Nelle motivazioni il Tribunale sottolinea come la normativa statale prevede una serrata di così ampia portata soltanto nelle zone rosse e che pertanto per giustificare il proprio provvedimento, il Presidente facente funzioni avrebbe dovuto fornire i fondamenti di un quadro epidemiologico orientato nettamente verso un peggioramento dei parametri mentre invece il verbale dell’Unità di crisi prodotto al termine della riunione del 5 marzo scorso «al netto delle discussioni inerenti l’attuazione del piano vaccinale, non sembra riportare un vero confronto collegiale sulle questioni inerenti la chiusura delle scuole, trattate dal presidente in apertura di seduta per indicarle quale luogo di grande assembramento e potenziale contagio».

Come si legge nel testo del provvedimento «Non si rinviene nell’ordinanza impugnata una specifica istruttoria volta a stabilire se, quali e quanti contagi abbiano in concreto interessato le scuole calabresi a prescindere dagli interventi sindacali posti in essere su base locale con sospensione delle attività didattiche in presenza “in molti comuni” nonché quali siano stati gli effetti dei contenimenti rilevati dall’ordinaria applicazione dei protocolli Covid della scuola (quarantena della classe con o senza propagazione dei contagi)».

Da qui si rileva che, chiarisce il ricorso «il trend di aumento dei contagi in Calabria è al momento considerevolmente inferiore rispetto a quello nazionale riferito alla medesima settimana sopraindicata e pertanto non costituisce dato sopravvenuto rispetto alle valutazioni di cui al DPCM mentre il fatto che in alcuni specifici territori (province di Vibo Valentia e Reggio Calabria) la proporzione di nuovi casi sia il doppio della media regionale (comunque sempre lontana dalla media nazionale), a tutto voler concedere potrebbe giustificare al più interventi mirati su comuni di quelle aree e non la chiusura dell’intero sistema di istruzione calabrese. L’incremento di posti letto COVID e quelli di terapia intensiva occupati resta comunque sotto la soglia di allerta rispetto al rischio saturazione per quanto nello stesso atto impugnato dichiarato».

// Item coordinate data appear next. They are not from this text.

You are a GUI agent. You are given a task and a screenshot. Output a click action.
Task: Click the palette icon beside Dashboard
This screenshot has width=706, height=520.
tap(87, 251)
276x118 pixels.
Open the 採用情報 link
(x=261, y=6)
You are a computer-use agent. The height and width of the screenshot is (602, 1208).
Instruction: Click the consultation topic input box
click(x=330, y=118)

Quindi il Tar sottolinea come il trend di aumento dei contagi in Calabria sia considerevolmente inferiore rispetto a quello nazionale e che anche la maggiore crescita registrata in alcuni specifici territori del vibonese e del reggino sia comunque sempre lontana dalla media nazionale. Ancora i magistrati rilevano come il coefficiente di prevalenza di variante inglese pari in Calabria al 9,1% sia il più basso d’Italia.

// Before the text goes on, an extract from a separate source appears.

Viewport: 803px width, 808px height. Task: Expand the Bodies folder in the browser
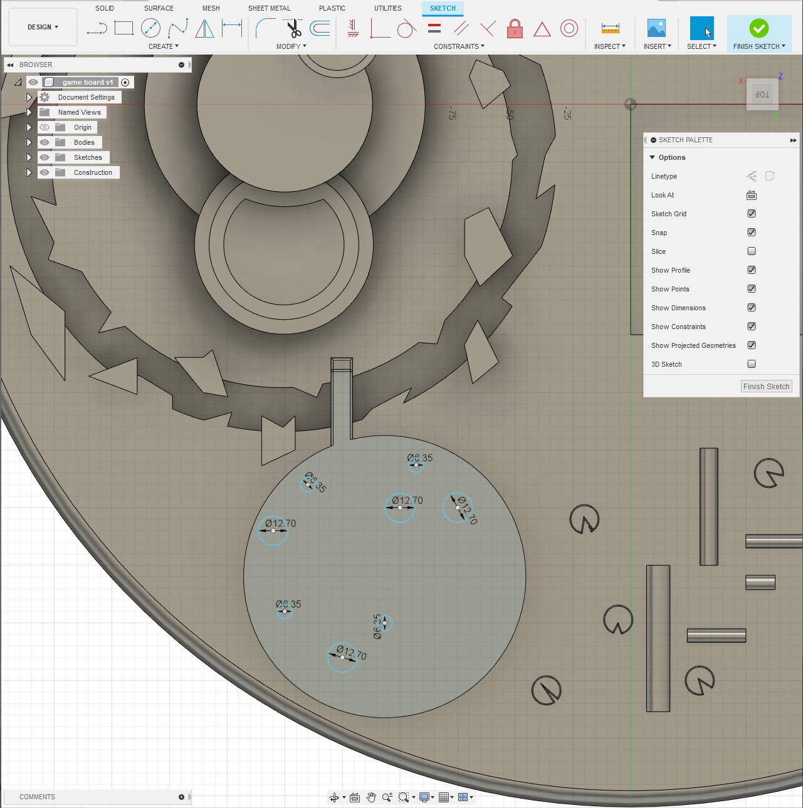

Per questo l’ordinanza di Spirlì è stata sospesa: da domani si ritorna in classe secondo le medesime modalità utilizzate prima del provvedimento del 5 marzo, quindi con scuole dell’infanzia, elementari e medie aperte ed istituti superiori in cui è ammesso un massimo del 50% degli studenti in aula, con possibilità per le famiglie di optare per la didattica integrata.